Relativamente ao agora criado ministério da Modernização do Estado e da Administração Pública, que parece destinado a revisitar as carreiras da Administração Pública, conforme se refere no programa eleitoral do PS, a FENPROF deixa, desde já, esclarecido que, a ter lugar algum processo de revisão de carreiras, tanto da Educação Pré-Escolar e Ensinos Básico e Secundário, como do Ensino Superior, não abdicará de uma negociação autónoma, preferencialmente realizada no âmbito das tutelas diretas (ME e MCTES).
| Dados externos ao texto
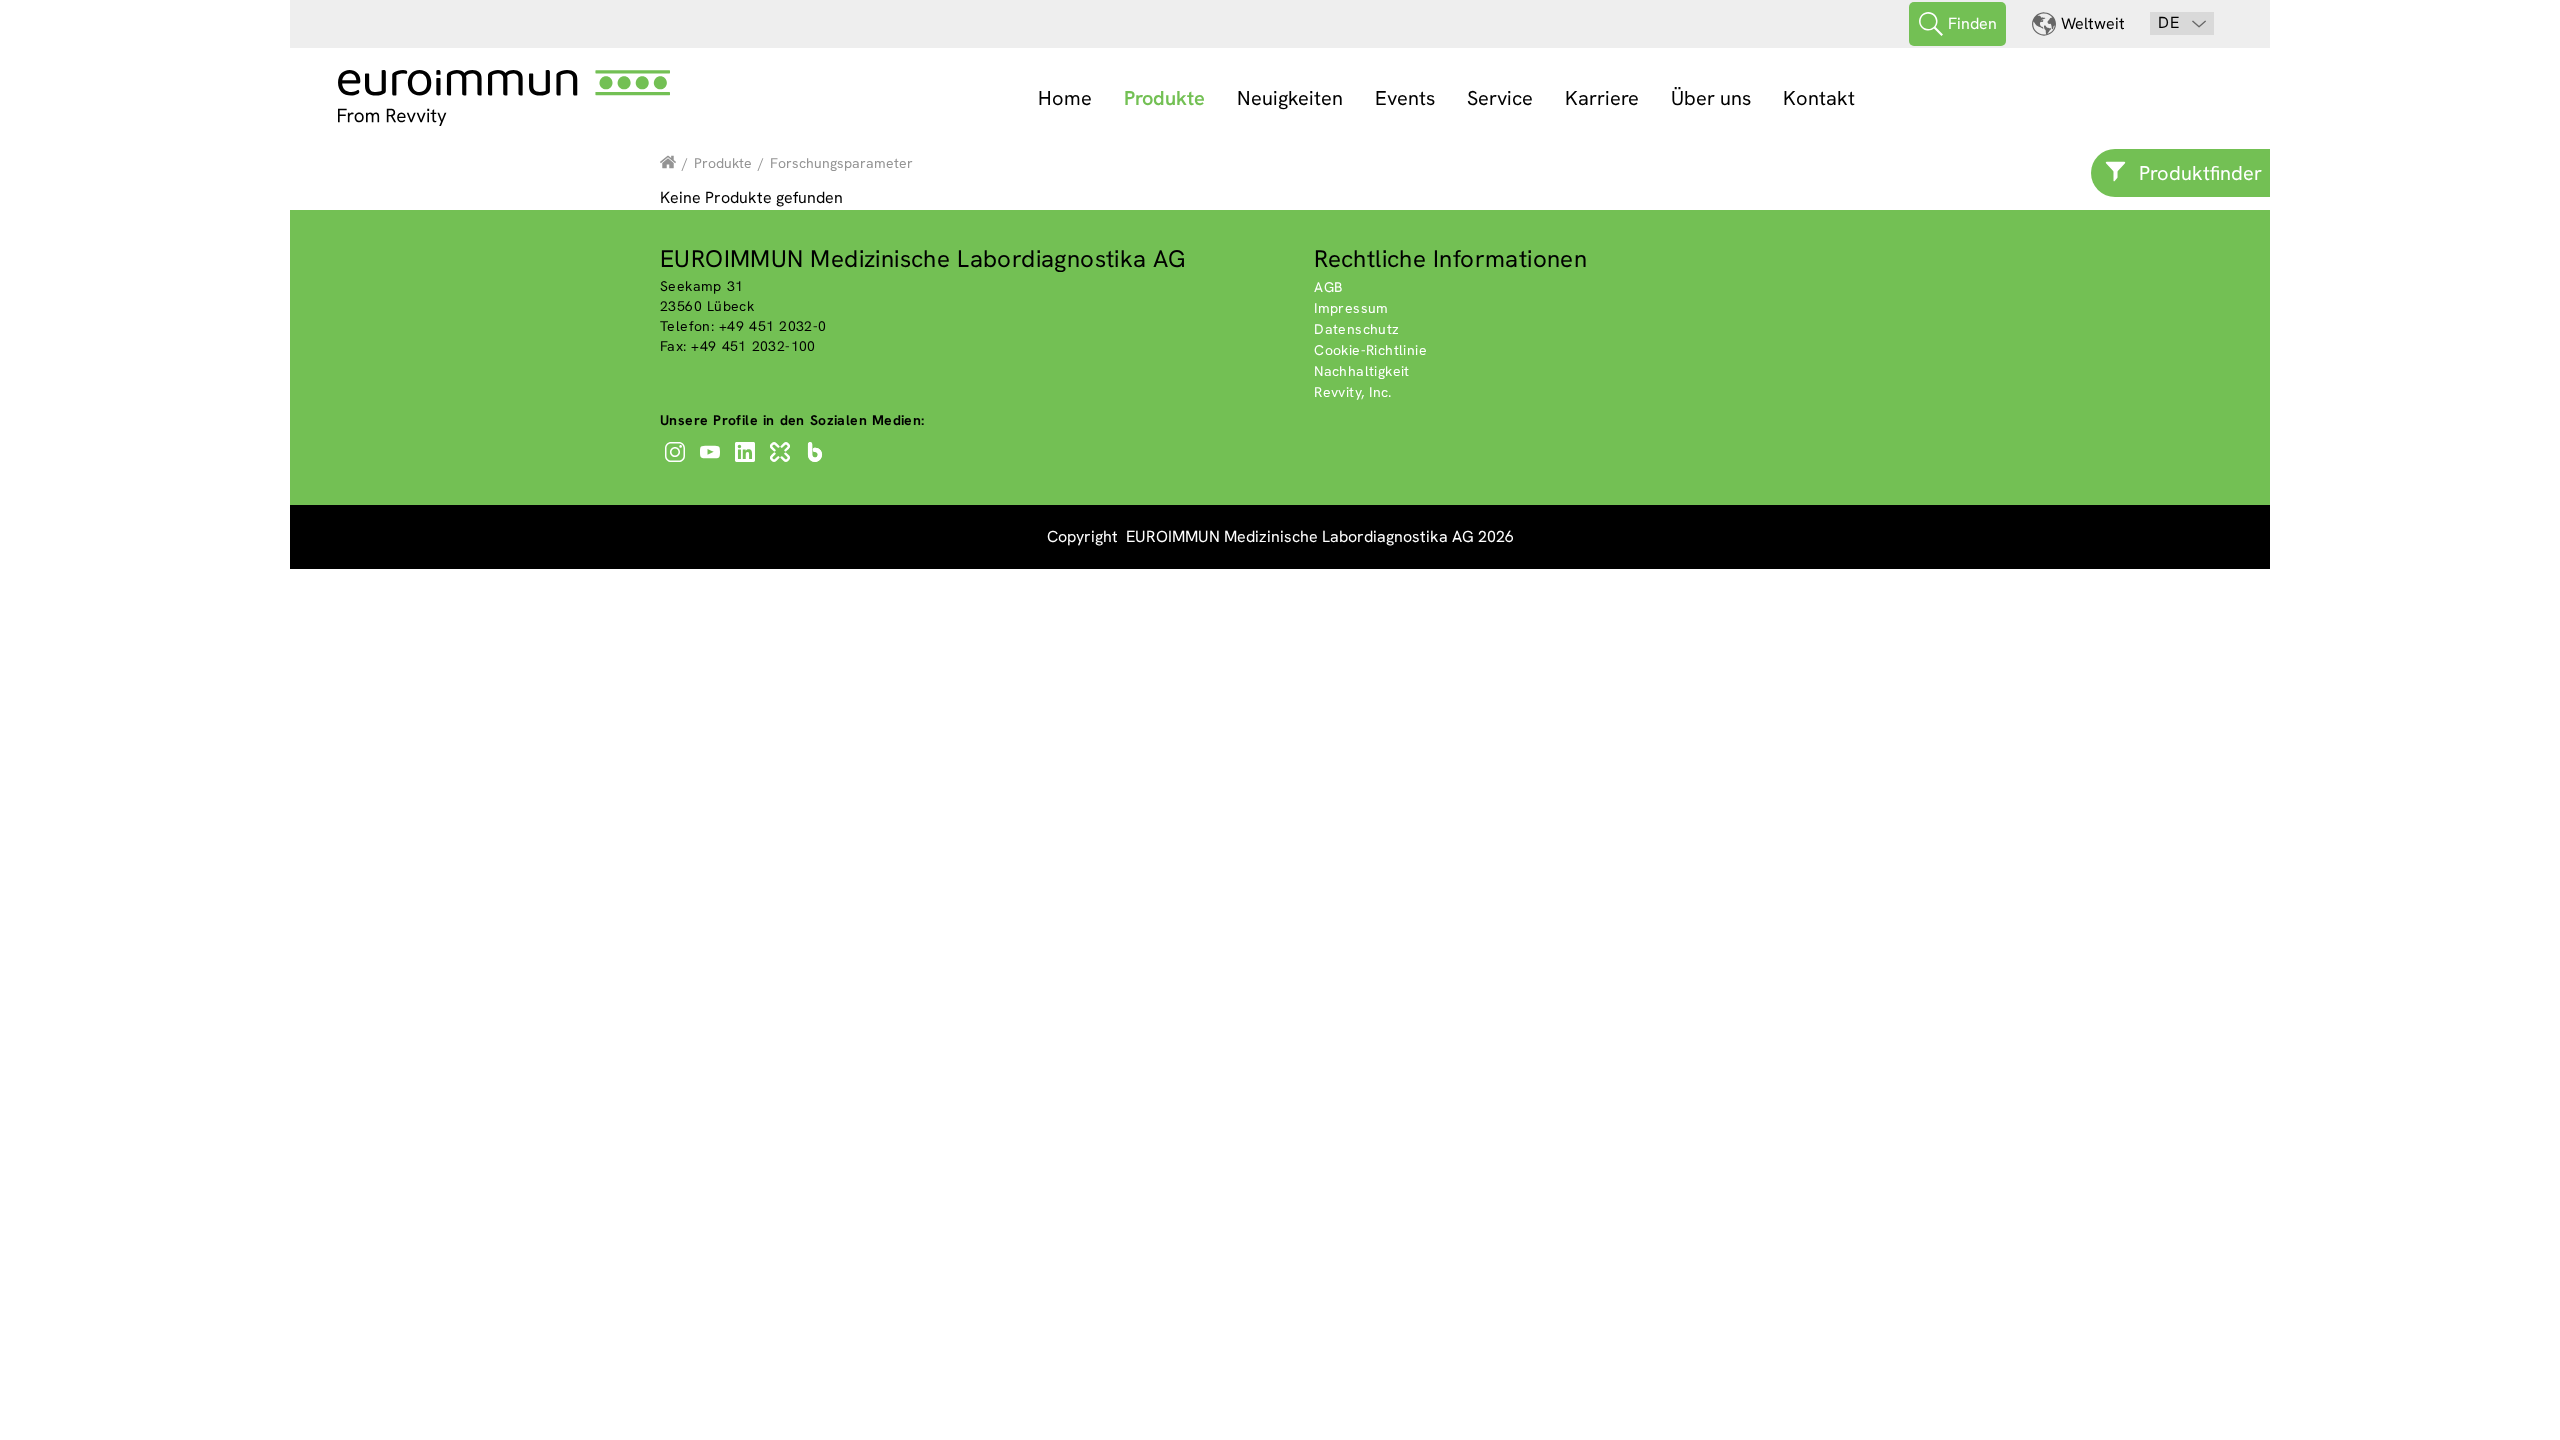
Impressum (1351, 308)
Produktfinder (2200, 173)
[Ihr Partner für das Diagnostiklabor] (668, 163)
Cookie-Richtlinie (1370, 350)
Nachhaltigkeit (1362, 371)
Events (1405, 98)
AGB (1328, 287)
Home (1065, 98)
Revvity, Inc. (1353, 392)
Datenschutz (1356, 329)
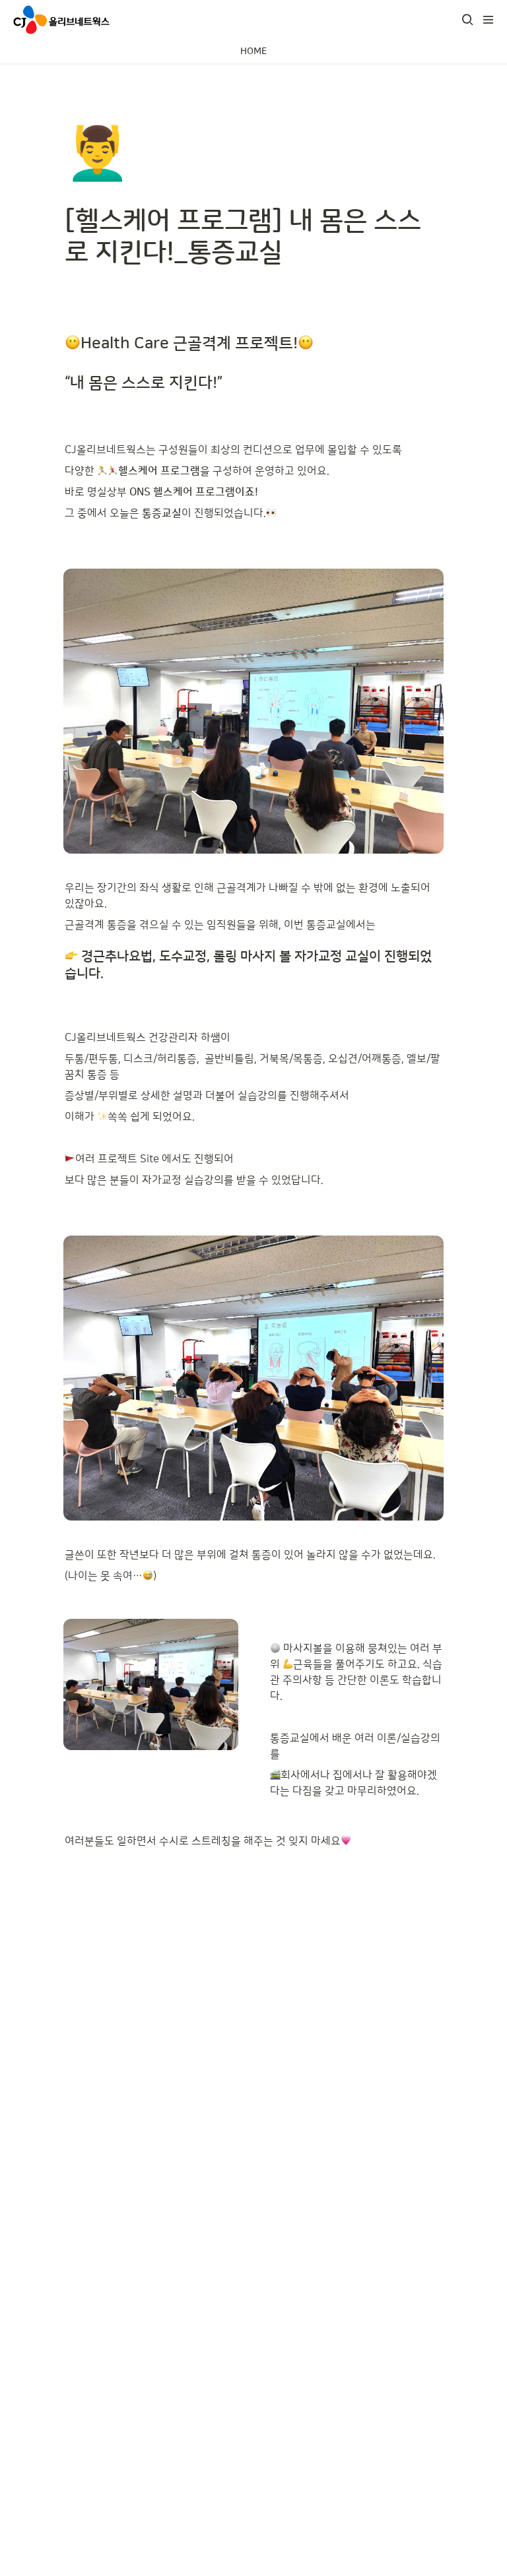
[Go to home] (61, 20)
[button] (467, 20)
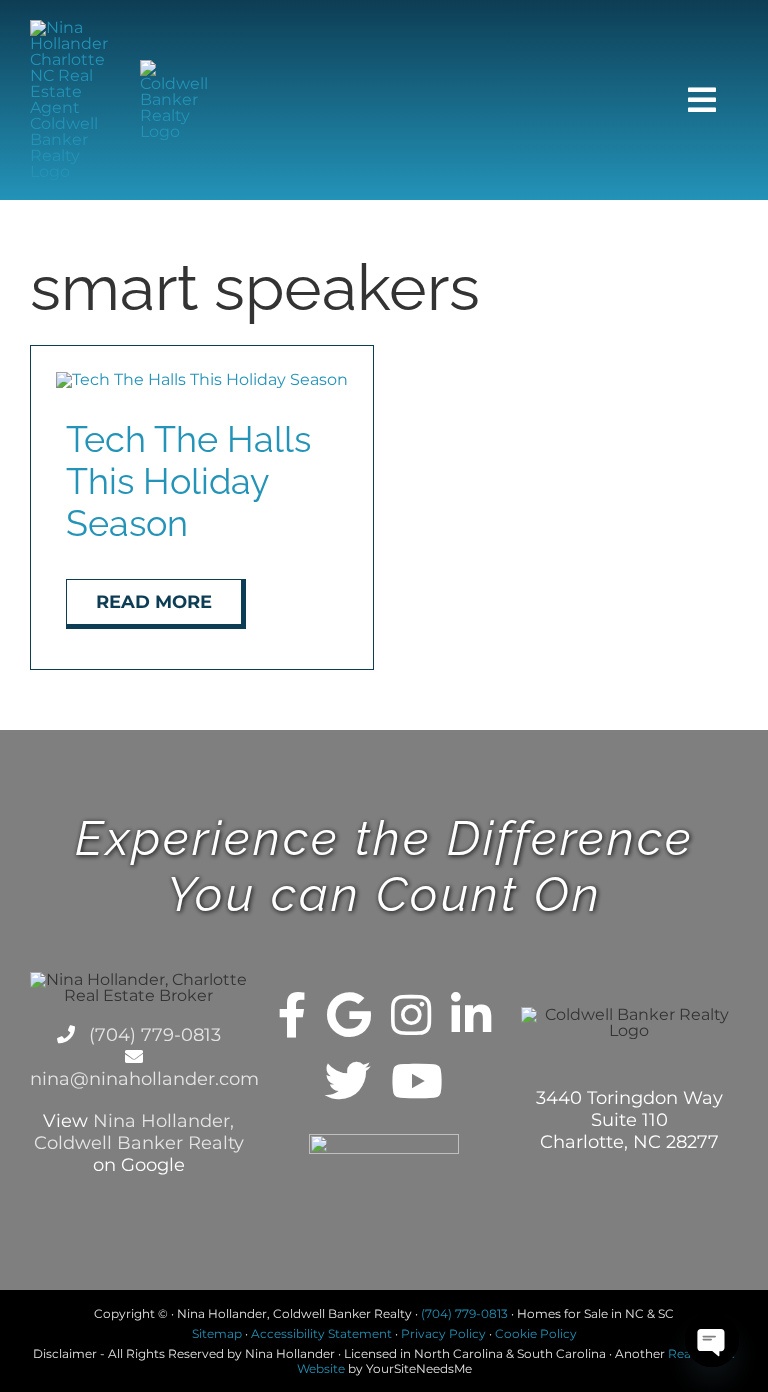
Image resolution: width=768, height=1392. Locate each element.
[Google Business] (349, 1015)
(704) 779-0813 (152, 1035)
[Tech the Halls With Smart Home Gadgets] (202, 379)
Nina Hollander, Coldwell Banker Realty (139, 1132)
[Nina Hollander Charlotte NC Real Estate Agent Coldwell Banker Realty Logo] (71, 27)
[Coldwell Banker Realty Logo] (181, 67)
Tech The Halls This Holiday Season (188, 481)
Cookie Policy (536, 1333)
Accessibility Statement (321, 1333)
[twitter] (348, 1081)
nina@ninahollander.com (144, 1079)
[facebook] (292, 1015)
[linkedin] (471, 1015)
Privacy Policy (443, 1333)
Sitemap (217, 1333)
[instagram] (411, 1015)
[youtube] (417, 1081)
A FENPROF fica, agora, a aguardar a marcação da primeira reunião com o ministro, que deverá ter lugar em data próxima, a quem entregará o Caderno Reivindicativo aprovado pelos seus órgãos e que reflete as exigências dos docentes e das escolas, bem como o abaixo-assinado, que continua em circulação, mas já contém milhares de assinaturas de educadores e professores que manifestam as suas prioridades reivindicativas de natureza socioprofissional:

- Recuperação do tempo de serviço cumprido e que ainda não foi contabilizado para carreira: 6 anos, 6 meses e 23 dias;

- Recomposição da carreira docente, designadamente através de medidas que eliminem as ultrapassagens e desbloqueiem a progressão de quem se encontra retido no 4.º ou no 6.º escalões;

- Aprovação de um regime específico de aposentação, admitindo, no imediato, a despenalização da aposentação antecipada e a aplicação do regime de pré-aposentação;

- Fim dos abusos e ilegalidades nos horários de trabalho, garantindo-se, assim, que estes, como previsto na lei, sejam, efetivamente, de 35 horas (prosseguindo a greve ao sobretrabalho até que este problema esteja resolvido);

- Combate determinado à precariedade, com a vinculação dos docentes com 3 ou mais anos de serviço;

- Aprovação de um regime de concursos justo, que respeite o princípio da graduação profissional como fator de ordenação dos candidatos, mantendo o seu caráter nacional.

Entretanto, logo que a Assembleia da República entre em funções, a FENPROF solicitará reunião aos grupos parlamentares, apresentando, sob a forma de petição, o abaixo-assinado que será entregue no Ministério da Educação.

No Parlamento, transitou, ainda, da anterior legislatura uma petição subscrita por mais de 10 000 docentes, em defesa de um regime de gestão democrática para as escolas. Os professores irão, também, levar por diante diversos atos de protesto, face ao processo de municipalização que está em curso e ao qual já aderiram 105 municípios.